Budge's Deck Repairs – Non-Skid Paint

Budge, Bob Honsberger's Mark II no 322, had two significant areas of deck delamination plus general deterioration of the non-skid. Bob's notes describe a labour-intensive but inexpensive repair process. The photos show the repair after five years.

Forehatch & deck
Main cabin & deck
Companion spray hood

"At the time of purchase, it was apparent from my survey that there were two areas of soft, rotten core. However, overall, the deck and cabin top were quite sound. One area was on the cabin top, relatively close to the solar vent and measured 16 square inches. The other spot was on the starboard side deck in proximity to the aft stanchion and measured approximately 4" x 12". Both areas were entirely within the non-skid pattern.

Although the damaged areas were small, I decided to re-coat all the non-skid, which had lost most of its non-skid and cosmetic qualities.
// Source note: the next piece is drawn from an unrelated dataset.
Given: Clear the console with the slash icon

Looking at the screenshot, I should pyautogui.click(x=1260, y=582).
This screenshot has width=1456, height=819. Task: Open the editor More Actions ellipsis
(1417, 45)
Core removal – On the cabin top, I used a grinder as the area was quite small. On the side deck, I used a circular saw ( carbide tipped) for the most of the cut, finishing off with the grinder. Glass material removed this way is sometimes bonded back in place, but as all the non-skid areas would be re-coated, I didn’t do this. The cutout edge was tapered so as to provide additional surface for the patch.
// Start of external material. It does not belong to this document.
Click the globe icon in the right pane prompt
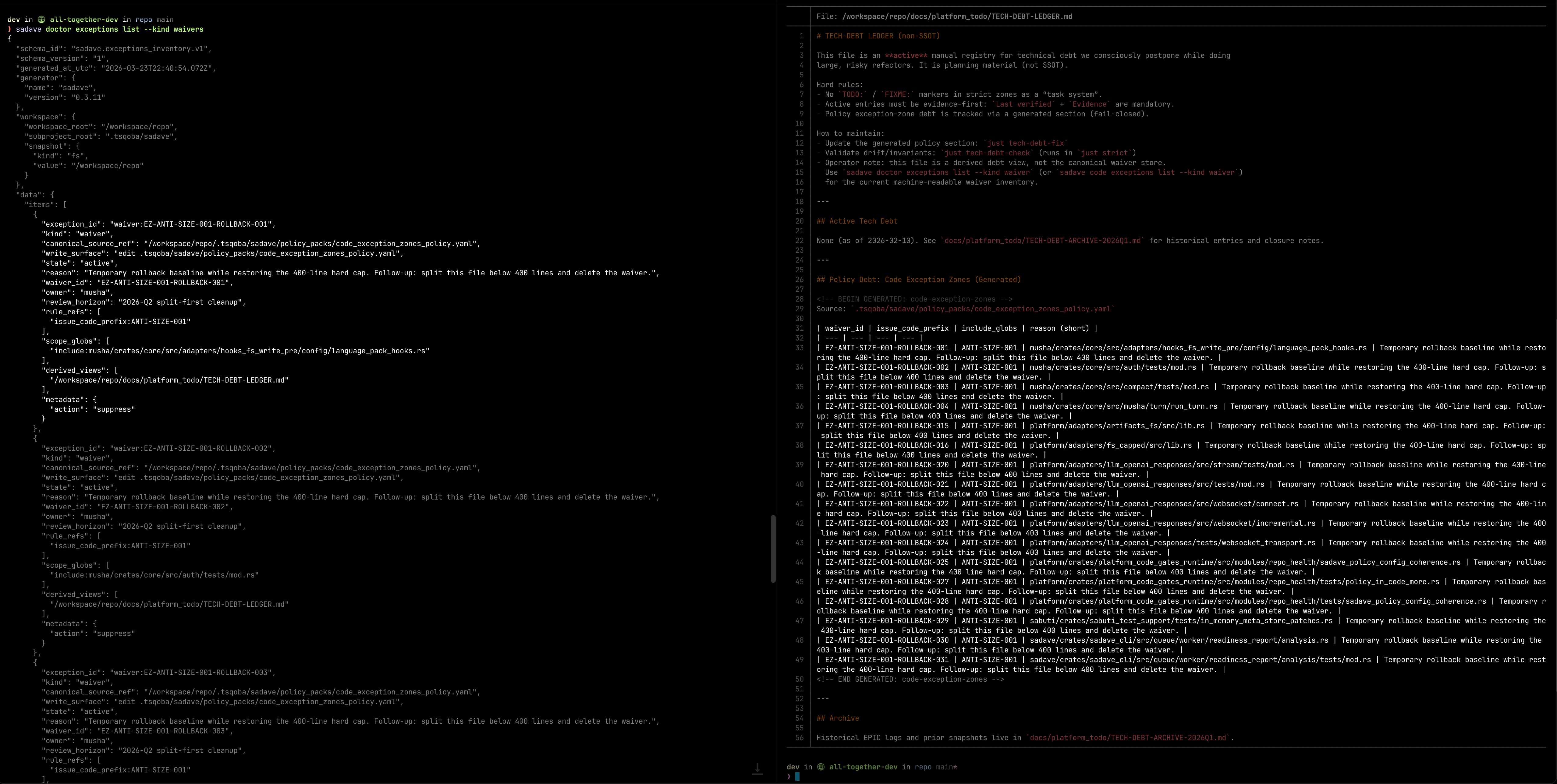 [820, 766]
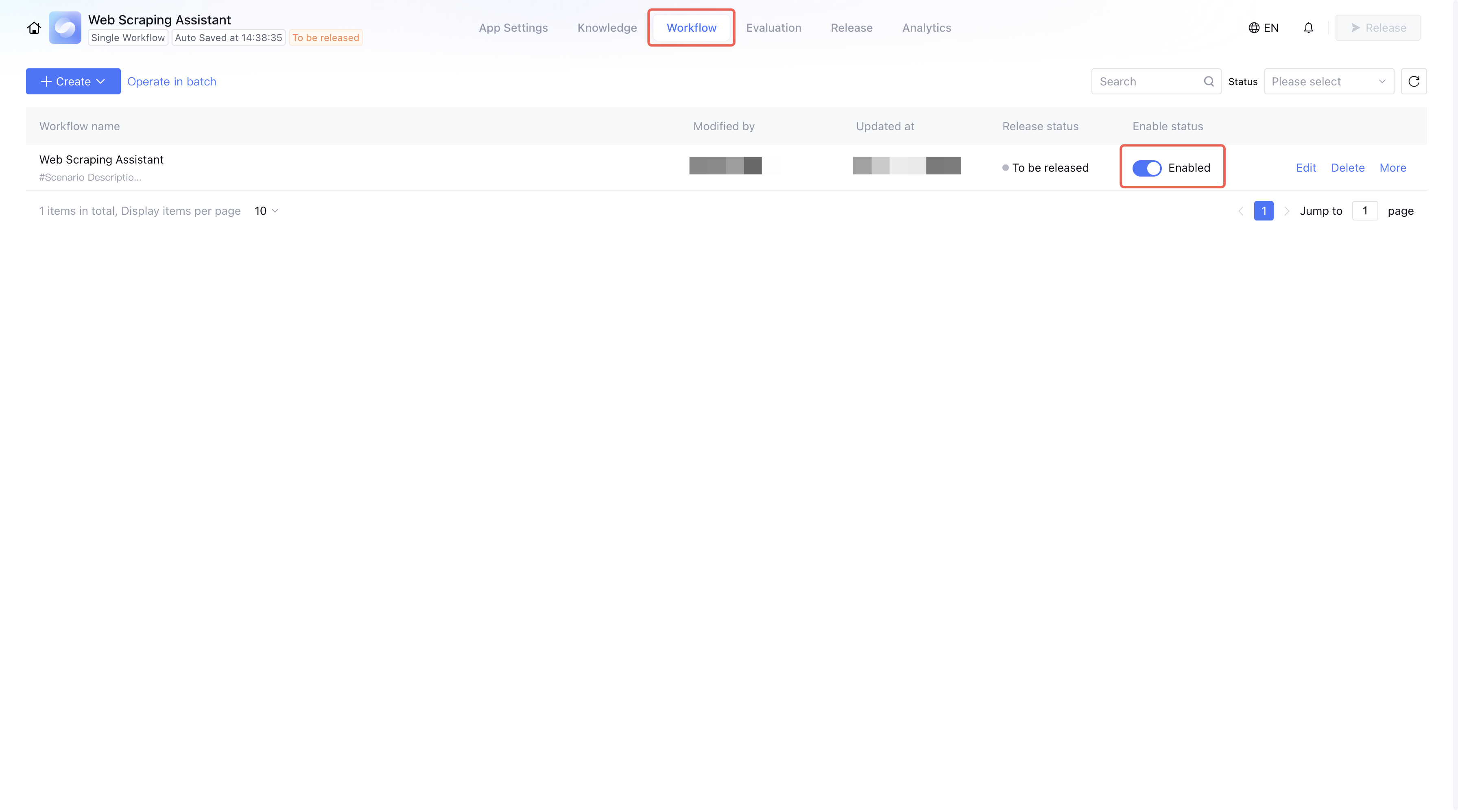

The rotten core was removed back to dry, sound core. The new core was cut to size and installed with polyester resin and fibreglass layers to a level within a few millimeters of the finished deck. To finish, I used MarineTex reinforced epoxy. Although this is tough material to work with, particularly sanding, it is durable and will stay put even when feather-edged.

Non-skid coating – Preparation of the surface is important. I used a scrub brush with a solution of TSP to thoroughly clean the non-skid followed up with a wipe-down of acetone.

Major time was spent on masking the smooth gelcoat area from the non-skid to be coated. Following the radius corners is very time-consuming. I found the best method is to overlap these radius corners with masking tape and then use a hobby knife to cut, following the original.

Application of the two-part coating goes quite quickly using a special open-cell roller which applies the rubber granules in suspension with the polyurethane. Two coats are recommended.

The particular coating I used was a light grey in colour, although white and other colours are available.

Estimated time for the entire project – 25 hours (good thing I am retired)

Estimated material cost – $200.00

Canadian source for coating material # M22UV Exterior Anti-Slip Coating and roller is Polycoatings. A similar product is available from Durabak in the US.

After 5 years, the material has held up really well. I must note that the non-skid is aggressive and if you apply it to your cockpit locker covers, you better have cushions.